== Available data

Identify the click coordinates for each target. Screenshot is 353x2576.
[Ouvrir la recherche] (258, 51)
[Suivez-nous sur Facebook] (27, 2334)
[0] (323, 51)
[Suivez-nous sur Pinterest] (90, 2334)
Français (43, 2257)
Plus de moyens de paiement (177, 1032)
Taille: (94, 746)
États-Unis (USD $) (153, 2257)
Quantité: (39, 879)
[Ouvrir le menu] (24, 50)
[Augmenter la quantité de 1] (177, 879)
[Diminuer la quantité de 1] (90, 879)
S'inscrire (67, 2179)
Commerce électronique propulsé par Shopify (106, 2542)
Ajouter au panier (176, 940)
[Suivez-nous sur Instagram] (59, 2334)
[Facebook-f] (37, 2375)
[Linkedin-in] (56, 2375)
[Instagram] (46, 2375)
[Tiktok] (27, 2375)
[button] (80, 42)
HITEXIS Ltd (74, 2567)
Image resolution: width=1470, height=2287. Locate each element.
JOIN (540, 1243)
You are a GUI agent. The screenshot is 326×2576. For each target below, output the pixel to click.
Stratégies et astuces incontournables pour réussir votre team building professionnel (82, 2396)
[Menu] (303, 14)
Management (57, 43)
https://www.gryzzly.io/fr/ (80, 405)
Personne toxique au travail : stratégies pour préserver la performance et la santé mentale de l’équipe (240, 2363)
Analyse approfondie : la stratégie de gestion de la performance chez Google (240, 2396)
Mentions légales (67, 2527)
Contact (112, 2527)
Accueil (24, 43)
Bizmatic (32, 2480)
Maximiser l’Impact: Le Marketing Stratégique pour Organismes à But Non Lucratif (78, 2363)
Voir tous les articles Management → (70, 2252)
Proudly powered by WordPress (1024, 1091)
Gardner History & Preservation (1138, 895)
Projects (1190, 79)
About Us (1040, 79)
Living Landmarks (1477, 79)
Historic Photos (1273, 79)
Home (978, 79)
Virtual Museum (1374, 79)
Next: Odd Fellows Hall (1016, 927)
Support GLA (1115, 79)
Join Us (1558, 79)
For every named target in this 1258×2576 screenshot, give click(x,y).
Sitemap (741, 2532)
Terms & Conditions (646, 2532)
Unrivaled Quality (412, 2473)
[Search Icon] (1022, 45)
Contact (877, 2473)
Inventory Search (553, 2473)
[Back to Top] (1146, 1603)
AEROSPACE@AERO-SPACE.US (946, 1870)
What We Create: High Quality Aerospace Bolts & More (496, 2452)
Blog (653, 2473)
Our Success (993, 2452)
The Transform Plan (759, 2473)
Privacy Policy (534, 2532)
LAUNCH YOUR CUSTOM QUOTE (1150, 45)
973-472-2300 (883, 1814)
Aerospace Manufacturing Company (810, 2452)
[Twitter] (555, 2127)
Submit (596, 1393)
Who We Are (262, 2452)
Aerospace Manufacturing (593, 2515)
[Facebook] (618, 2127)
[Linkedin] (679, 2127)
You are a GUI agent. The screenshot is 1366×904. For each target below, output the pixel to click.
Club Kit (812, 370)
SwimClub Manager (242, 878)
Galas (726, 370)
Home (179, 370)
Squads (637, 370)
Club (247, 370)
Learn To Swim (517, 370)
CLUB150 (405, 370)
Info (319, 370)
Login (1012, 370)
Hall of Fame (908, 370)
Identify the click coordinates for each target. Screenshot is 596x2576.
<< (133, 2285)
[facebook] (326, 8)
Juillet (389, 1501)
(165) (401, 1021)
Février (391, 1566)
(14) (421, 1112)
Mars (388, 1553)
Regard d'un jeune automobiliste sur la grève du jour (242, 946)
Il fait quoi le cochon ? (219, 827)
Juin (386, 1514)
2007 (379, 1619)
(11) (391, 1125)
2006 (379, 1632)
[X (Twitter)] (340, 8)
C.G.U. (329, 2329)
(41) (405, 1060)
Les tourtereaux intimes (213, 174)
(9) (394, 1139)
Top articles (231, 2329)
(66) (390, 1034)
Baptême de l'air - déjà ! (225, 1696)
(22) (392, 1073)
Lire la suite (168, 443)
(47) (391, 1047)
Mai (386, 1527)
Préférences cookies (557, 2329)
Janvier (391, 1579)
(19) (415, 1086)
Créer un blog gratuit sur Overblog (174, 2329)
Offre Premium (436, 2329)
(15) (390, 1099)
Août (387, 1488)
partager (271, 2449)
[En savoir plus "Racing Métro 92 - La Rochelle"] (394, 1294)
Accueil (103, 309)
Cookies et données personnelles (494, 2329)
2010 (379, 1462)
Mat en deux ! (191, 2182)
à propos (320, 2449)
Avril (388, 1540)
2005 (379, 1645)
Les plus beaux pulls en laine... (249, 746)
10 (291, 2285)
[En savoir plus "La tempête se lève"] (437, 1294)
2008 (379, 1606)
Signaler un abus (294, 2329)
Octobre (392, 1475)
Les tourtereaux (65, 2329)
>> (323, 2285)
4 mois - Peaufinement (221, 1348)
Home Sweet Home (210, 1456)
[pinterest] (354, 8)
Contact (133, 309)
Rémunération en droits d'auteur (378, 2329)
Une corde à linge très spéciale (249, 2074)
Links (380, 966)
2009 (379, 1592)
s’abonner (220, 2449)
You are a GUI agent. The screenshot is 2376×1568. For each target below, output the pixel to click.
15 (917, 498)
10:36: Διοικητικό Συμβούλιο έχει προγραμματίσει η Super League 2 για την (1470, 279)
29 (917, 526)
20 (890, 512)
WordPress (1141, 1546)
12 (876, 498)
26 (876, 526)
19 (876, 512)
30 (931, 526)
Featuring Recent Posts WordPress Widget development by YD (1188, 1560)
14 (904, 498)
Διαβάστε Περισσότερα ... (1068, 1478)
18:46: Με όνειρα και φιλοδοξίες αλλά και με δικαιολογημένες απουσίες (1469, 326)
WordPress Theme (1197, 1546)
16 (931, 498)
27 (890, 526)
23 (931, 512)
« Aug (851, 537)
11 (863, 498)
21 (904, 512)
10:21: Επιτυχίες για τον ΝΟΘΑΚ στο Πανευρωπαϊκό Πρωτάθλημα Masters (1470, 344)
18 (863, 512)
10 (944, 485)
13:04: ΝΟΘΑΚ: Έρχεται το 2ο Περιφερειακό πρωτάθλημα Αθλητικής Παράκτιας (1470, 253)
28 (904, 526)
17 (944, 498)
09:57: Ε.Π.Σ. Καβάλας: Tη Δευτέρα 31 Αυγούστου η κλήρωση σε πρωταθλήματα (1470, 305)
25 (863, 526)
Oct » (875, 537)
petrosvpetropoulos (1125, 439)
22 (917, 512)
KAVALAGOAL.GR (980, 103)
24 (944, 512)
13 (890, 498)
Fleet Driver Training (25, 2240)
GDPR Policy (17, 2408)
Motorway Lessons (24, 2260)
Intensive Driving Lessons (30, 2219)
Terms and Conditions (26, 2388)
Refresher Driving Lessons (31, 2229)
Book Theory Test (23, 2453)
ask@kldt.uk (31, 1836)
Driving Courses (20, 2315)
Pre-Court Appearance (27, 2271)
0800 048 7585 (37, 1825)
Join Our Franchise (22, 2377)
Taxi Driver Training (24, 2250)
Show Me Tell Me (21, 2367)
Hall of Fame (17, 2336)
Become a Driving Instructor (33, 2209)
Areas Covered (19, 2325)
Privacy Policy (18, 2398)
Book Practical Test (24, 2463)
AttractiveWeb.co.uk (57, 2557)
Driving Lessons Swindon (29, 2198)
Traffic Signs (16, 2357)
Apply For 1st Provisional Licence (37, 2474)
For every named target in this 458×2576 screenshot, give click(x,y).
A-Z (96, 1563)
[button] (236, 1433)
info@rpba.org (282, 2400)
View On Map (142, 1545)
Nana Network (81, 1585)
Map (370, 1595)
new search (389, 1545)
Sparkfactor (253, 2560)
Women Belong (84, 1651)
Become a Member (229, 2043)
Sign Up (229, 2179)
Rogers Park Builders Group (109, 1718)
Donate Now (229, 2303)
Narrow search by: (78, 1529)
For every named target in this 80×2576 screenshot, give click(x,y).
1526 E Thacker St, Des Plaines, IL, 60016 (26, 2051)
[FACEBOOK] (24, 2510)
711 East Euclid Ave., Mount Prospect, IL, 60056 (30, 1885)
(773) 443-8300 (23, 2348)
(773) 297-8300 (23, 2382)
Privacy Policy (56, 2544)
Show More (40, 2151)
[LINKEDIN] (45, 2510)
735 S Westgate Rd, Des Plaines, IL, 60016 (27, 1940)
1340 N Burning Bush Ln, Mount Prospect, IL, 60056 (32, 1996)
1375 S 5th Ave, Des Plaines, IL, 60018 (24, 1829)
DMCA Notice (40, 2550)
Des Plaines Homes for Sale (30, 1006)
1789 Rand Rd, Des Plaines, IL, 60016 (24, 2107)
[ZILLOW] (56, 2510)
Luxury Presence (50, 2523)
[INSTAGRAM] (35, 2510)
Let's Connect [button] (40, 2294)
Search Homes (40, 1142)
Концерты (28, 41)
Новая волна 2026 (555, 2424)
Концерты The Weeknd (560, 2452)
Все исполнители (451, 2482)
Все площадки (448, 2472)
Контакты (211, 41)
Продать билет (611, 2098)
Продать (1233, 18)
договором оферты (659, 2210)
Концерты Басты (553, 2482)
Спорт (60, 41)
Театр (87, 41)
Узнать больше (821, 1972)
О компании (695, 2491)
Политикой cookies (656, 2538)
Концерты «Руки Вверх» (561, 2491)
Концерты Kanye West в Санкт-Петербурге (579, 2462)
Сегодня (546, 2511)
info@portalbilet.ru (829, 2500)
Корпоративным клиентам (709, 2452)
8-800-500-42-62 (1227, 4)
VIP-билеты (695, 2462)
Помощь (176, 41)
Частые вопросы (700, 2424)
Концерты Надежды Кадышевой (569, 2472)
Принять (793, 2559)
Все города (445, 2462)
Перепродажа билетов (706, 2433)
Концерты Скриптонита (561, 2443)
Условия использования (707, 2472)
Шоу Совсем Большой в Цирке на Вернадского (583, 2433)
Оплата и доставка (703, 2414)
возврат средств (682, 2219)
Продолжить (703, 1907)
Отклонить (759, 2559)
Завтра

====

■ **Exercise aim**: Beginning with the very first line of the material, please return exactly each line down to and including the one with "Contact (877, 2473)".

■ **Output for this exercise**:
Identify the click coordinates for each target. Screenshot is 353x2576.
[Ouvrir la recherche] (258, 51)
[Suivez-nous sur Facebook] (27, 2334)
[0] (323, 51)
[Suivez-nous sur Pinterest] (90, 2334)
Français (43, 2257)
Plus de moyens de paiement (177, 1032)
Taille: (94, 746)
États-Unis (USD $) (153, 2257)
Quantité: (39, 879)
[Ouvrir le menu] (24, 50)
[Augmenter la quantité de 1] (177, 879)
[Diminuer la quantité de 1] (90, 879)
S'inscrire (67, 2179)
Commerce électronique propulsé par Shopify (106, 2542)
Ajouter au panier (176, 940)
[Suivez-nous sur Instagram] (59, 2334)
[Facebook-f] (37, 2375)
[Linkedin-in] (56, 2375)
[Instagram] (46, 2375)
[Tiktok] (27, 2375)
[button] (80, 42)
HITEXIS Ltd (74, 2567)
Image resolution: width=1470, height=2287. Locate each element.
JOIN (540, 1243)
You are a GUI agent. The screenshot is 326×2576. For each target below, output the pixel to click.
Stratégies et astuces incontournables pour réussir votre team building professionnel (82, 2396)
[Menu] (303, 14)
Management (57, 43)
https://www.gryzzly.io/fr/ (80, 405)
Personne toxique au travail : stratégies pour préserver la performance et la santé mentale de l’équipe (240, 2363)
Analyse approfondie : la stratégie de gestion de la performance chez Google (240, 2396)
Mentions légales (67, 2527)
Contact (112, 2527)
Accueil (24, 43)
Bizmatic (32, 2480)
Maximiser l’Impact: Le Marketing Stratégique pour Organismes à But Non Lucratif (78, 2363)
Voir tous les articles Management → (70, 2252)
Proudly powered by WordPress (1024, 1091)
Gardner History & Preservation (1138, 895)
Projects (1190, 79)
About Us (1040, 79)
Living Landmarks (1477, 79)
Historic Photos (1273, 79)
Home (978, 79)
Virtual Museum (1374, 79)
Next: Odd Fellows Hall (1016, 927)
Support GLA (1115, 79)
Join Us (1558, 79)
For every named target in this 1258×2576 screenshot, give click(x,y).
Sitemap (741, 2532)
Terms & Conditions (646, 2532)
Unrivaled Quality (412, 2473)
[Search Icon] (1022, 45)
Contact (877, 2473)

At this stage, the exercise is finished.